Please refer to the extended [documentation](https://pyoxynet.readthedocs.io/en/latest/) to read the docs. 

## Installation

Use the package manager [pip](https://pip.pypa.io/en/stable/) to install *pyoxynet*.

### Lite version (default)
```bash
pip install --upgrade pip
pip install pyoxynet
```

### Full version (with TensorFlow support)
For advanced users who need full TensorFlow model functionality:
```bash
pip install pyoxynet[full]
```

The lite version provides the core functionality with reduced dependencies, while the full version includes TensorFlow for direct model loading and advanced features.

## Test settings

```python
import pyoxynet

# Load the TFL model
tfl_model = pyoxynet.load_tf_model()

# Make inference on a random input
test_tfl_model(tfl_model)

# Plot the inference on a test dataset
pyoxynet.test_pyoxynet()
```

Data required for the inference include oxygen uptake (VO2), exhaled CO2 (VCO2), minute ventilation (VE), end tidal O2 (PetO2) and CO2(PetCO2), and ventilatory equivalents (VEVO2 and VEVCO2):

| VO2 | VCO2 | VE | PetO2 | PetCO2 | VEVO2 | VEVCO2 |
|-----|------|----|-------|--------|-------|--------|
|     |      |    |       |        |       |        |
|     |      |    |       |        |       |        |
|     |      |    |       |        |       |        |

This structure might evolve with different package version, so please refer to the main [GitHub repository](https://github.com/andreazignoli/pyoxynet) README for the latest structure details. 

## Contributing

Pull requests are welcome.

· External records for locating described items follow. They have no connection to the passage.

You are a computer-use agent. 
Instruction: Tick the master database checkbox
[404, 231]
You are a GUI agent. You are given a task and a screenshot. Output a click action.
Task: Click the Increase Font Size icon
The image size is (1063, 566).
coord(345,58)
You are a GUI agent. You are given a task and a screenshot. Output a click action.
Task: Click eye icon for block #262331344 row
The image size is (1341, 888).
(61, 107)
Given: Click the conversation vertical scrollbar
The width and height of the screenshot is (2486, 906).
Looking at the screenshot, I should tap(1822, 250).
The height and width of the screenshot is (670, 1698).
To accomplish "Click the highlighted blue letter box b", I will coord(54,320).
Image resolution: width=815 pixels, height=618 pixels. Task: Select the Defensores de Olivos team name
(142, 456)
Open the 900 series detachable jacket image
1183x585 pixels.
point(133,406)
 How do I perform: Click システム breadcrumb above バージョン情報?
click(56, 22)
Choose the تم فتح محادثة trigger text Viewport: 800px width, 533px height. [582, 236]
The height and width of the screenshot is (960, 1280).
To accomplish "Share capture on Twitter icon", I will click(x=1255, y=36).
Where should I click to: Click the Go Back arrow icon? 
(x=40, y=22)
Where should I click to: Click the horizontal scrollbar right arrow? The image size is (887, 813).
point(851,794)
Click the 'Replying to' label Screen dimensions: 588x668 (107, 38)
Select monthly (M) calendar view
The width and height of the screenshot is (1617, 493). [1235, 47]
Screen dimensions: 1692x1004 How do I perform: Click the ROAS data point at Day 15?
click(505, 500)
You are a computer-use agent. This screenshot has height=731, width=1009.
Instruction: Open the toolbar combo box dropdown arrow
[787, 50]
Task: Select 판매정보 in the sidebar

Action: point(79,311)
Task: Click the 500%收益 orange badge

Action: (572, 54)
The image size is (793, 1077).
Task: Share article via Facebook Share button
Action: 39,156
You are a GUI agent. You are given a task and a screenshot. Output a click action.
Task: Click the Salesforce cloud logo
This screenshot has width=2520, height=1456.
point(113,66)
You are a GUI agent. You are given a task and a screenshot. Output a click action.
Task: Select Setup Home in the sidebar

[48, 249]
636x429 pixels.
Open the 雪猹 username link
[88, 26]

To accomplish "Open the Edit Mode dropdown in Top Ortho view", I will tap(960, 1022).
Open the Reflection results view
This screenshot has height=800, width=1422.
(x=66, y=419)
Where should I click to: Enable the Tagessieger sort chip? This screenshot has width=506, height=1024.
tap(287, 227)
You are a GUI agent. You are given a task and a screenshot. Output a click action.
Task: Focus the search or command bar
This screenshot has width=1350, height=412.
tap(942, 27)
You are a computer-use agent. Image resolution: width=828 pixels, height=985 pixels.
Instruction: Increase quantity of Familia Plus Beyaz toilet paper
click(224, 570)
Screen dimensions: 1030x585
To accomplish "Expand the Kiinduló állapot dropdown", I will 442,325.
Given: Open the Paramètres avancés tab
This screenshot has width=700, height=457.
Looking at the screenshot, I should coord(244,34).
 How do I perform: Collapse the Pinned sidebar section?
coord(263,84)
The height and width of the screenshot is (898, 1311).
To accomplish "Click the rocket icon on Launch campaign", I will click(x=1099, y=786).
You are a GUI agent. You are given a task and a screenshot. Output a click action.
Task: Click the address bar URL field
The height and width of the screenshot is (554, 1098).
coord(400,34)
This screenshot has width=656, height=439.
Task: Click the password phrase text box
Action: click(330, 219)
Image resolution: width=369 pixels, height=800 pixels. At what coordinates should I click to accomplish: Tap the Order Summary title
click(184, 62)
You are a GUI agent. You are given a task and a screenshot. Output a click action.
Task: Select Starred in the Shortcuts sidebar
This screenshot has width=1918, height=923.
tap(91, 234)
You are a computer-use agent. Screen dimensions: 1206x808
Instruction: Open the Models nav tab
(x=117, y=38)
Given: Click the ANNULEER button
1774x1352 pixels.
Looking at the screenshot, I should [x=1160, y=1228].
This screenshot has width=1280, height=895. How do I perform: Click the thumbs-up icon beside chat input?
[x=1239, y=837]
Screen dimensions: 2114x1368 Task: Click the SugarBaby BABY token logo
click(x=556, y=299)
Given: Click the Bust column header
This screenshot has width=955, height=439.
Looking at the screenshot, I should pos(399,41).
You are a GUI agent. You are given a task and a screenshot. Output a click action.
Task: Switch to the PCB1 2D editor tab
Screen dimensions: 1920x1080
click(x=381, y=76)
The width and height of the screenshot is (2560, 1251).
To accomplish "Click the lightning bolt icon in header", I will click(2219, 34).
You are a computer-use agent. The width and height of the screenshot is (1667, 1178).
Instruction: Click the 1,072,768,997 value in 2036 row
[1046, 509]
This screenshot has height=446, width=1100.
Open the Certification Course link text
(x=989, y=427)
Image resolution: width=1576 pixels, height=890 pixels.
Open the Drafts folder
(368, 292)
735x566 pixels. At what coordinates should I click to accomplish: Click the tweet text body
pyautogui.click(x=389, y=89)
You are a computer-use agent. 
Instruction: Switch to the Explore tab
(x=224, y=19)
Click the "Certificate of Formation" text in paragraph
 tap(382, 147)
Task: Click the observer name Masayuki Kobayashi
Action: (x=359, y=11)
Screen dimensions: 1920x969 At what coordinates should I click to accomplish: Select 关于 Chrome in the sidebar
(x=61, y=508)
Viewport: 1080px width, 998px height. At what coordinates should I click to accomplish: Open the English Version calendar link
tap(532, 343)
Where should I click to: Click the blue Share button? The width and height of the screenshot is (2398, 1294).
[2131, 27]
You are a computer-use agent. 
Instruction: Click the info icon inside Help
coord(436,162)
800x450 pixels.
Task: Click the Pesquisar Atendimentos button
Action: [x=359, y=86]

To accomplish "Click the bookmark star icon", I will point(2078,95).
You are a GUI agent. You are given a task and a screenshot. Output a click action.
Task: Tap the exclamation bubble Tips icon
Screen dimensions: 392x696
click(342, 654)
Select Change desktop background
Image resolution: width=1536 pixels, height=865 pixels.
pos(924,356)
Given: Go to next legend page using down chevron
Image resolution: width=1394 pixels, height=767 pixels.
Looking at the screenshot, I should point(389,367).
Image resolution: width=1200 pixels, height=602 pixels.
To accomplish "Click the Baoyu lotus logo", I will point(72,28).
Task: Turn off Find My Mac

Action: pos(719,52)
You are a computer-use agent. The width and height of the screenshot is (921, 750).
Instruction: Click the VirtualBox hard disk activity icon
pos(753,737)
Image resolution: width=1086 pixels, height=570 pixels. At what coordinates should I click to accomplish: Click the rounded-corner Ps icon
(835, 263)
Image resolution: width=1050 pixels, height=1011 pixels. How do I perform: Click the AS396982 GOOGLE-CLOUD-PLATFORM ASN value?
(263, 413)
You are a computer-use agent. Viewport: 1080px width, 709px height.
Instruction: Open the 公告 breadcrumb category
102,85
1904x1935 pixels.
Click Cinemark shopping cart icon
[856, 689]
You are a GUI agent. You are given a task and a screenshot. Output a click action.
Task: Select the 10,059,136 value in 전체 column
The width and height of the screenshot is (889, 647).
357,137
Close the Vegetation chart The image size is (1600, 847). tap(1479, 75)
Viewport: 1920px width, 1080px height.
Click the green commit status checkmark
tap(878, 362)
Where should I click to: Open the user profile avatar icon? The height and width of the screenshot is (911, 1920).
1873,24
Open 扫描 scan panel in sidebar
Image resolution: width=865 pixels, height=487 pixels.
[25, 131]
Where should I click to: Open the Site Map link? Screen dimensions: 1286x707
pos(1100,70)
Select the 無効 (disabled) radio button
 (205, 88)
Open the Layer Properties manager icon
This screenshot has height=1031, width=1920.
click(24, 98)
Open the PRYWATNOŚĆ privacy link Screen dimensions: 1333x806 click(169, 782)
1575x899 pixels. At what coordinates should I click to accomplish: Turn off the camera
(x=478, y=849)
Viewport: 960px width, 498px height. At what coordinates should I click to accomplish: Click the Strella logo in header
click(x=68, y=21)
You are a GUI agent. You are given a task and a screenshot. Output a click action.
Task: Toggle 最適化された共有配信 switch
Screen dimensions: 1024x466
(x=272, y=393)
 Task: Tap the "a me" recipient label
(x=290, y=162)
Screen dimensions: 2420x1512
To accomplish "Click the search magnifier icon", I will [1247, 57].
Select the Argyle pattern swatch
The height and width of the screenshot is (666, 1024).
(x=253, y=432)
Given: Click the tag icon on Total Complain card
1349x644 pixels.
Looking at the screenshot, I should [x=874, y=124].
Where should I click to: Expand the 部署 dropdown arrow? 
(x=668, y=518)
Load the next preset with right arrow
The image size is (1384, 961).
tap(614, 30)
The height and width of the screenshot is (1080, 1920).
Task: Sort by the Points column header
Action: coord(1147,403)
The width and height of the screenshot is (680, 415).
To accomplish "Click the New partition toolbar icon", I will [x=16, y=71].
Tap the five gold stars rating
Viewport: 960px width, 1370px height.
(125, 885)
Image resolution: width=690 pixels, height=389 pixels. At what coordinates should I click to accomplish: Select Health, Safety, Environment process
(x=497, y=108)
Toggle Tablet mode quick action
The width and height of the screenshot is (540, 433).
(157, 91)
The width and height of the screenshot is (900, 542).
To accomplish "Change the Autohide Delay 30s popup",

For major changes, please open an issue first to discuss what you would like to change.

## License

Please refer to the LICENSE file at the [GitHub repository](https://github.com/andreazignoli/pyoxynet). 

## Disclaimer

All content found on this website, including: text, images, tables, or other formats are created for informational purposes only. The information provided by this software is not intended to be a substitute for professional medical advice, diagnosis, or treatment. Always seek the advice of your physician or other qualified health provider with any questions you may have regarding a medical condition. Never disregard professional medical advice or delay in seeking it because of something has been provided by this software.